提督「構いませんが、またそんなに食べて…」

司令長官「いいじゃないの別に。よっこいしょっと」ガタッ

提督「また、ナガラズ・ブート・キャンプを受けたいんですか?」

司令長官「それは嫌だから…ジョギングでもするよ…。ところで、雲龍君」

雲龍「はい?」

司令長官「君が、カレーを食べるのって、なんだかすごい珍しい…と言うか初めてじゃないの?」

雲龍「そう言えば…カレーと言うものを食べたのは、今日が初めてです…」

提督「確かに…今までずっとおにぎりかパン(コッペパン)しか食べてませんでしたからね」

22: 2015/09/18(金) 21:36:17.76 ID:68eeSAgc0
雲龍「何度か、食べてみたいな、と思った事はあったんですけど…。新しいものを食べるのって、なんだか躊躇しちゃって…」

司令長官「あー、分かるよ?その気持ち」


TV『こちらのメニュー、何とこの秋限定です!』


提督&雲龍&司令長官「……………」

司令長官「…こういう感じの、期間限定って言葉に惹かれて実際食べに行ったら、そんなに美味しくもなかったって感じで…」

提督「確かに…私もそういう事、あります」

司令長官「それ以来、こんな感じのレポートで…」


TV『ん~…この食感、たまらないです!』


司令長官「って言葉も、本当にそう思ってんの?って邪推するようになっちゃうから…」

雲龍「それ言ったら、他の番組も同じなんじゃ…。でも、私もこういう料理は食べてみたいですけど…やっぱり新しい料理に挑戦するには、

   勇気がいりますし…」

提督「それって、レストランとかでいつも食べてるメニュー以外の料理を食べるのに躊躇する…っていうのも同じですかね」

司令長官「そうだねぇ。
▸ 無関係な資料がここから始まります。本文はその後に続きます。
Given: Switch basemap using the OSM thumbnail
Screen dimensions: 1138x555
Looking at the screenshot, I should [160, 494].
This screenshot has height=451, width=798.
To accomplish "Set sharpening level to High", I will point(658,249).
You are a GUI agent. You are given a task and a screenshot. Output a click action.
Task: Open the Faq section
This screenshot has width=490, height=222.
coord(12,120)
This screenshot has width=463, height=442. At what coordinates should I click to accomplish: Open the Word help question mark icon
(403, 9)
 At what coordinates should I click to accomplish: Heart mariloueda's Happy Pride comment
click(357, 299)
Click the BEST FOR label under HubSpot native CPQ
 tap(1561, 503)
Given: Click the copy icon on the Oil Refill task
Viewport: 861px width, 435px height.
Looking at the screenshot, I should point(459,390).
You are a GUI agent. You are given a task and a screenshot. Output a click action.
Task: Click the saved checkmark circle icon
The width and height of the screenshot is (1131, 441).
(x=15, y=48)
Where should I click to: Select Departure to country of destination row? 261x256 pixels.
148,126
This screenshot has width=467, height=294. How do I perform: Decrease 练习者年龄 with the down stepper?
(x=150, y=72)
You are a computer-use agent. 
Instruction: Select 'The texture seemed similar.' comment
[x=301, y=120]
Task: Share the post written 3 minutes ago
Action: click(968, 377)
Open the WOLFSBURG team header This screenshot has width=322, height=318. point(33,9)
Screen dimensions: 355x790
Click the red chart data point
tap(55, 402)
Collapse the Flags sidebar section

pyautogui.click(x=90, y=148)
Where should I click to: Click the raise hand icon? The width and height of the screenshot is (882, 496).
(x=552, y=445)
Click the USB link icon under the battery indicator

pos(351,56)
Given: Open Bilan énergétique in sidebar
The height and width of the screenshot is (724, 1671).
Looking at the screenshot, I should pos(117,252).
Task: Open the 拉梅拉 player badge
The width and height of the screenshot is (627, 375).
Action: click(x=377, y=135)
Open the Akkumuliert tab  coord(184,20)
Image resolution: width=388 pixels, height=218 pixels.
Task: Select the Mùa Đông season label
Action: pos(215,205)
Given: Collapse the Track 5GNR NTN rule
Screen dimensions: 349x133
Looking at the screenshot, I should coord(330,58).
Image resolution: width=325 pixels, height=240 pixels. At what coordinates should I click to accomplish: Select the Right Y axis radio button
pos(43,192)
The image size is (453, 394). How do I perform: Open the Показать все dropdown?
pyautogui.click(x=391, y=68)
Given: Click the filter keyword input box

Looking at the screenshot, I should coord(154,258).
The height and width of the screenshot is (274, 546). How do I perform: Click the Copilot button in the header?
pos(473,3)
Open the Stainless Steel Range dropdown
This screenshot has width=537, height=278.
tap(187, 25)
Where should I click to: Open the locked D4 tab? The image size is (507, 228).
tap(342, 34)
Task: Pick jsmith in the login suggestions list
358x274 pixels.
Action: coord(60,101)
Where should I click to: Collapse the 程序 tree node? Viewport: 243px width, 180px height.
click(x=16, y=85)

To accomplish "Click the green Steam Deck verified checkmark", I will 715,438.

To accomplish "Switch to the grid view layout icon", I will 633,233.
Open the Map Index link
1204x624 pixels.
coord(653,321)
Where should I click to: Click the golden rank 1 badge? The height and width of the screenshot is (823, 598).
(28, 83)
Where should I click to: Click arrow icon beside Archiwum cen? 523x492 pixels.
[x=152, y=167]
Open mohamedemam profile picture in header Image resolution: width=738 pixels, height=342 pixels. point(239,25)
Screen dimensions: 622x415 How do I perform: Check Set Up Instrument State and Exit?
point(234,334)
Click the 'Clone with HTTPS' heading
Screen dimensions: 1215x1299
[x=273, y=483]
確かに、なじみのある店でも期間限定とか地域限定とかのメニューが出されても食べないから…」

提督「まあ、日本人は何かとそういう○○限定って言葉に惑わされやすい傾向がありますから」

司令長官「やっぱり、定番、王道、馴染み深いメニューが一番って事だよね」

提督「………それはまた…」チラッ

雲龍「?」モクモク

提督「…日本人が、たまにおにぎりを食べたくなるのと同じですね」

司令長官「……そう言われるとおにぎり食べたくなっちゃうなぁ…。ねぇ雲龍君、そのおにぎり1つ…」

雲龍「嫌です」ニコッ


【終わり】

23: 2015/09/18(金) 21:45:46.93 ID:68eeSAgc0
【キャラクター紹介】

≪司令長官/軍乃 盾間(いくさの じゅんま)≫

新日本海軍の司令長官。性別は男性。年齢は46歳。太り気味。仕事はやればできる方だが、仕事が溜まり過ぎると黎明提督に丸投げする事がある。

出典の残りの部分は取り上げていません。